**Passage**
--
A biotech company says it has bred three pups with traits of the extinct dire wolf
A biotech company says it has bred three animals with key physical features of the dire wolf — a species that has been extinct for more than 12,000 years.
Colossal Biosciences says it used novel gene-editing technology to alter gray wolf DNA that led to the birth of the pups. Dire wolves recently featured prominently in the HBO series Game of Thrones.
“Our team took DNA from a 13,000 year old tooth and a 72,000 year old skull and made healthy dire wolf puppies,” Colossal CEO Ben Lamm said in a statement
“It was once said, ‘any sufficiently advanced technology is indistinguishable from magic.’ Today, our team gets to unveil some of the magic they are working on and its broader impact on conservation,” Lamm added.
Colossal also announced that it had bred four cloned red wolves, the most endangered wolf species in the world, and said its technology could be used to help threatened animal populations across the globe rebound.

But some in the scientific community object to the Dallas-based firm’s claim to have returned the dire wolf — or Aenocyon dirus — from extinction with its process of using genetically modified gray wolf embryos.
“It is all very misleading,” Vincent Lynch, a professor of biological sciences at the University at Buffalo, told NPR in an emailed statement. “It is not a dire wolf; it is a gray wolf clone with some mutations that make it superficially resemble a dire wolf.”
Colossal says it extracted dire wolf DNA from two fossils — a roughly 13,000-year-old tooth found in Ohio and a 72,000-year-old inner ear bone discovered in Idaho.
--
**Assignment**
Please output the dire wolf article above in full, word for word.
--
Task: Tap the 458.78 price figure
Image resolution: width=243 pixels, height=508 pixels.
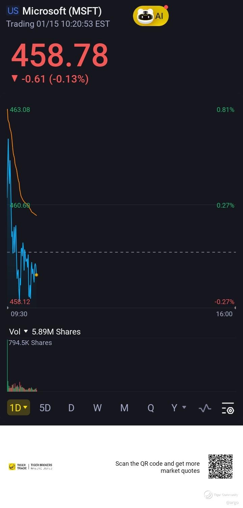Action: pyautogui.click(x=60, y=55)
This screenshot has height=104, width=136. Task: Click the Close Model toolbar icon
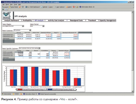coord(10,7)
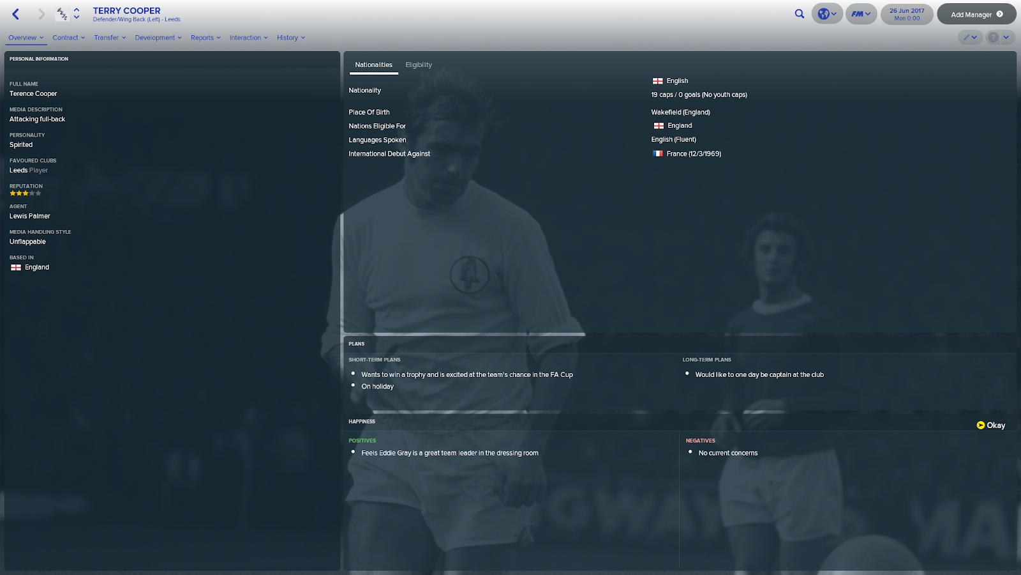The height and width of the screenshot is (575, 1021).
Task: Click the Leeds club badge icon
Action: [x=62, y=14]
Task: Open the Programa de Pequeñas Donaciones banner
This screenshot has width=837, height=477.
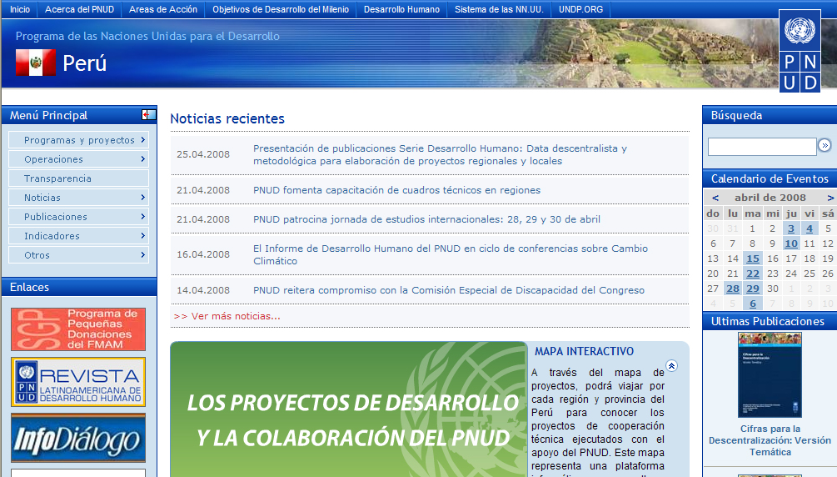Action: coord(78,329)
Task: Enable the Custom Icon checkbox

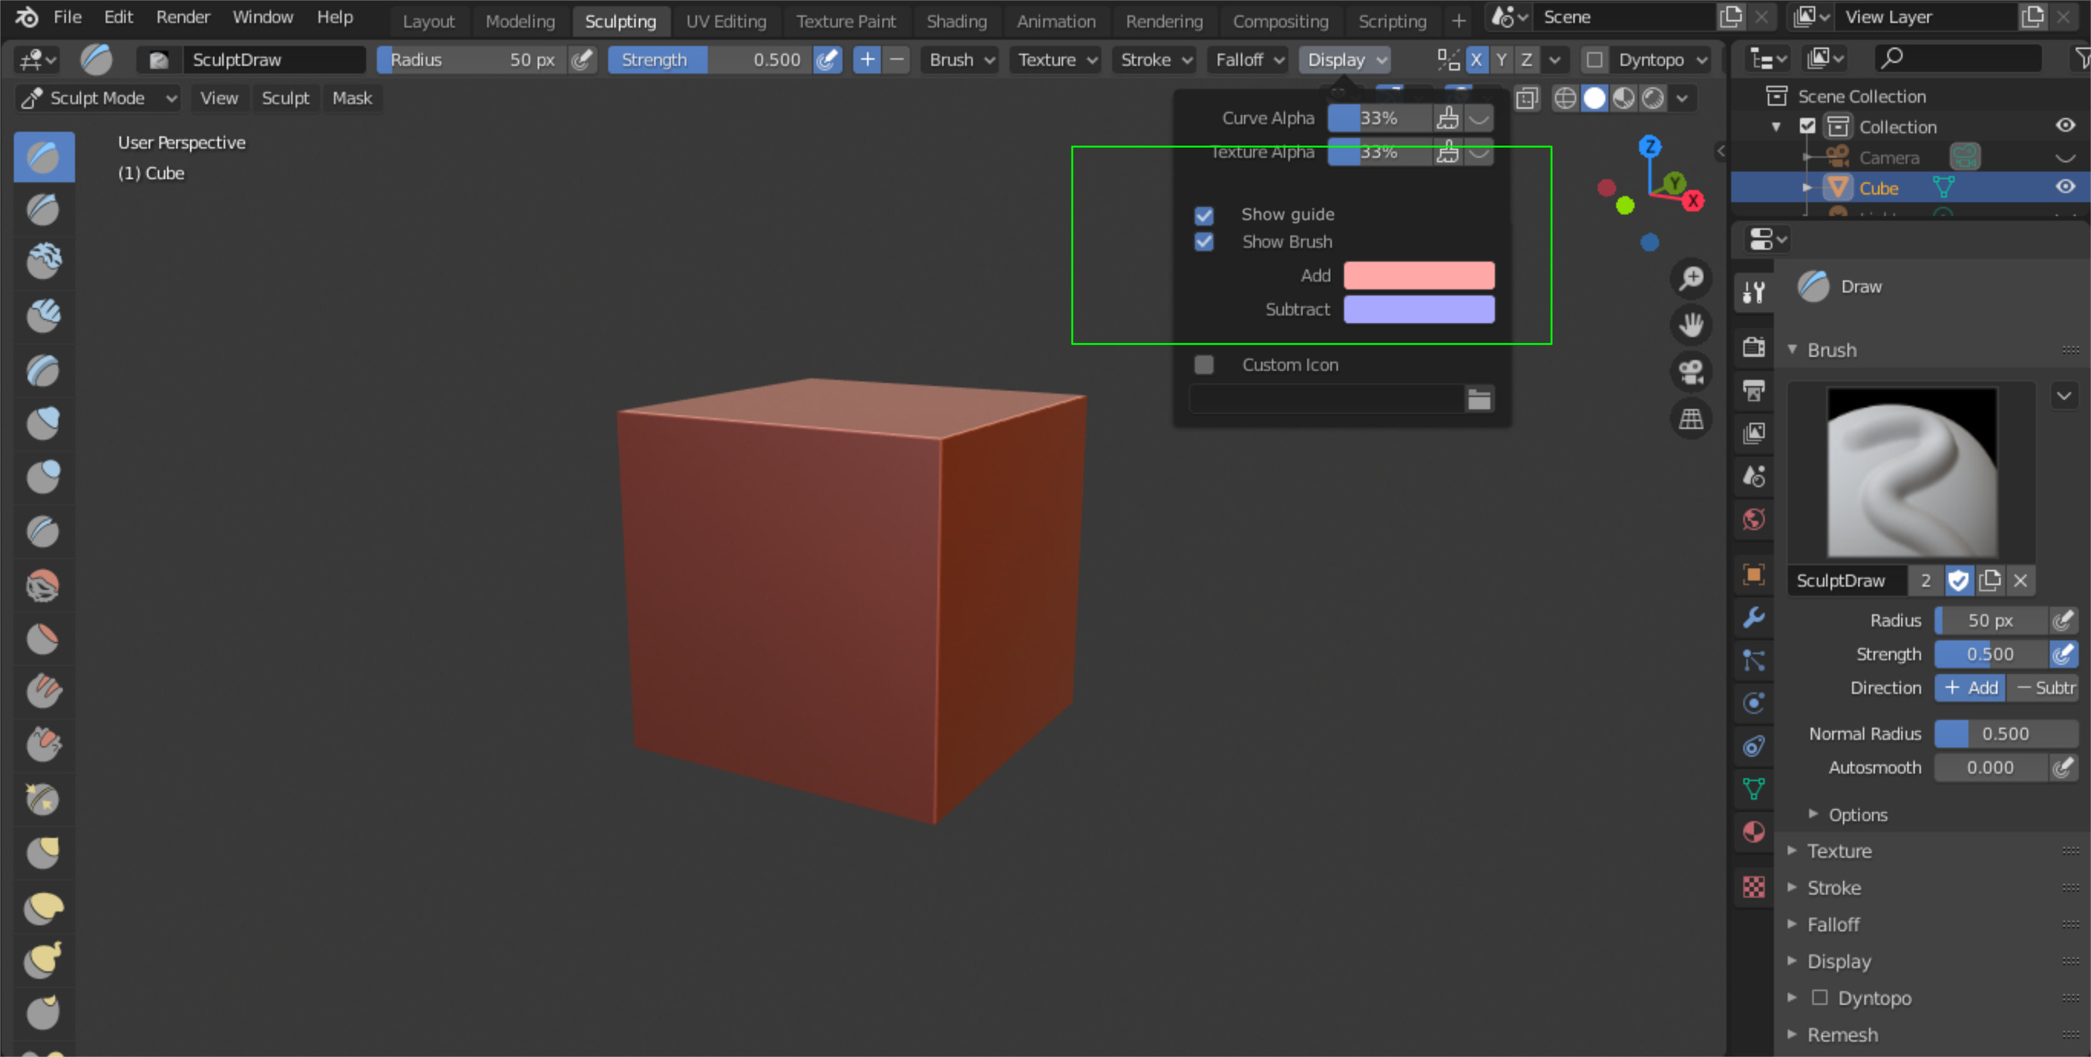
--
**Response area**
A biotech company says it has bred three pups with traits of the extinct dire wolf
A biotech company says it has bred three animals with key physical features of the dire wolf — a species that has been extinct for more than 12,000 years.
Colossal Biosciences says it used novel gene-editing technology to alter gray wolf DNA that led to the birth of the pups. Dire wolves recently featured prominently in the HBO series Game of Thrones.
“Our team took DNA from a 13,000 year old tooth and a 72,000 year old skull and made healthy dire wolf puppies,” Colossal CEO Ben Lamm said in a statement
“It was once said, ‘any sufficiently advanced technology is indistinguishable from magic.’ Today, our team gets to unveil some of the magic they are working on and its broader impact on conservation,” Lamm added.
Colossal also announced that it had bred four cloned red wolves, the most endangered wolf species in the world, and said its technology could be used to help threatened animal populations across the globe rebound.

But some in the scientific community object to the Dallas-based firm’s claim to have returned the dire wolf — or Aenocyon dirus — from extinction with its process of using genetically modified gray wolf embryos.
“It is all very misleading,” Vincent Lynch, a professor of biological sciences at the University at Buffalo, told NPR in an emailed statement. “It is not a dire wolf; it is a gray wolf clone with some mutations that make it superficially resemble a dire wolf.”
Colossal says it extracted dire wolf DNA from two fossils — a roughly 13,000-year-old tooth found in Ohio and a 72,000-year-old inner ear bone discovered in Idaho.